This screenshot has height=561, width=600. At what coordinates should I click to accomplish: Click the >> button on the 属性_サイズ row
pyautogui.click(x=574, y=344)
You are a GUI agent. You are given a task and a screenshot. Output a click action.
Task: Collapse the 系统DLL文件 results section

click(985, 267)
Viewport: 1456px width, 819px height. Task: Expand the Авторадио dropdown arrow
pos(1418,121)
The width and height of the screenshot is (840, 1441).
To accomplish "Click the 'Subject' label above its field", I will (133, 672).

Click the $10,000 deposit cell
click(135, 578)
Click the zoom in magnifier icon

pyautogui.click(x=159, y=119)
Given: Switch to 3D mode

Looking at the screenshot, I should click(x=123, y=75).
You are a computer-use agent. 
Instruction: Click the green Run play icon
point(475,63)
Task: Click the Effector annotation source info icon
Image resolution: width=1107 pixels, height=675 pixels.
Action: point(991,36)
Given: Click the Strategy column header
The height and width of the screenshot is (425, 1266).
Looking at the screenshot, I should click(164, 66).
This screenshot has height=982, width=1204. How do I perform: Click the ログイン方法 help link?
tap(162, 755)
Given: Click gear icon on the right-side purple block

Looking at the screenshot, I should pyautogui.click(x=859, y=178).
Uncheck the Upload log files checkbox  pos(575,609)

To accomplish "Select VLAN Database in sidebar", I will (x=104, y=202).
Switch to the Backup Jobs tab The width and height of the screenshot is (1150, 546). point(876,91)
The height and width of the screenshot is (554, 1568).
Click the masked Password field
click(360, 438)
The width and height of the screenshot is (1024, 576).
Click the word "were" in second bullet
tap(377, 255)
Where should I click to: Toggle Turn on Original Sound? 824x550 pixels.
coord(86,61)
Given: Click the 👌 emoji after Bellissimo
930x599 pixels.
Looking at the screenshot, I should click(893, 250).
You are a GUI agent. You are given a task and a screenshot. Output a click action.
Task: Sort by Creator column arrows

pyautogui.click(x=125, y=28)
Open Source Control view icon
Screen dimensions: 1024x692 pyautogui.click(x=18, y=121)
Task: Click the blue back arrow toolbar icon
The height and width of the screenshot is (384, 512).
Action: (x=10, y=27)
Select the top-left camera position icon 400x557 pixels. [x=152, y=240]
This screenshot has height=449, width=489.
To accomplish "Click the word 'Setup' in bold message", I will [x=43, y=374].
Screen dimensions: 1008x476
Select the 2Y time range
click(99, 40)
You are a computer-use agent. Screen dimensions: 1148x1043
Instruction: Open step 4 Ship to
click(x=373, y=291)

+ + + + +

GOAL OF THE EXERCISE: Copy out all of the lines above word for word, with nothing added, dropped, or reworded.

REPLY TO THE EXERCISE:
This screenshot has height=561, width=600. At what coordinates should I click to accomplish: Click the >> button on the 属性_サイズ row
pyautogui.click(x=574, y=344)
You are a GUI agent. You are given a task and a screenshot. Output a click action.
Task: Collapse the 系统DLL文件 results section

click(985, 267)
Viewport: 1456px width, 819px height. Task: Expand the Авторадио dropdown arrow
pos(1418,121)
The width and height of the screenshot is (840, 1441).
To accomplish "Click the 'Subject' label above its field", I will (133, 672).

Click the $10,000 deposit cell
click(135, 578)
Click the zoom in magnifier icon

pyautogui.click(x=159, y=119)
Given: Switch to 3D mode

Looking at the screenshot, I should click(x=123, y=75).
You are a computer-use agent. 
Instruction: Click the green Run play icon
point(475,63)
Task: Click the Effector annotation source info icon
Image resolution: width=1107 pixels, height=675 pixels.
Action: point(991,36)
Given: Click the Strategy column header
The height and width of the screenshot is (425, 1266).
Looking at the screenshot, I should click(164, 66).
This screenshot has height=982, width=1204. How do I perform: Click the ログイン方法 help link?
tap(162, 755)
Given: Click gear icon on the right-side purple block

Looking at the screenshot, I should pyautogui.click(x=859, y=178).
Uncheck the Upload log files checkbox  pos(575,609)

To accomplish "Select VLAN Database in sidebar", I will (x=104, y=202).
Switch to the Backup Jobs tab The width and height of the screenshot is (1150, 546). point(876,91)
The height and width of the screenshot is (554, 1568).
Click the masked Password field
click(360, 438)
The width and height of the screenshot is (1024, 576).
Click the word "were" in second bullet
tap(377, 255)
Where should I click to: Toggle Turn on Original Sound? 824x550 pixels.
coord(86,61)
Given: Click the 👌 emoji after Bellissimo
930x599 pixels.
Looking at the screenshot, I should click(893, 250).
You are a GUI agent. You are given a task and a screenshot. Output a click action.
Task: Sort by Creator column arrows

pyautogui.click(x=125, y=28)
Open Source Control view icon
Screen dimensions: 1024x692 pyautogui.click(x=18, y=121)
Task: Click the blue back arrow toolbar icon
The height and width of the screenshot is (384, 512).
Action: (x=10, y=27)
Select the top-left camera position icon 400x557 pixels. [x=152, y=240]
This screenshot has height=449, width=489.
To accomplish "Click the word 'Setup' in bold message", I will [x=43, y=374].
Screen dimensions: 1008x476
Select the 2Y time range
click(99, 40)
You are a computer-use agent. Screen dimensions: 1148x1043
Instruction: Open step 4 Ship to
click(x=373, y=291)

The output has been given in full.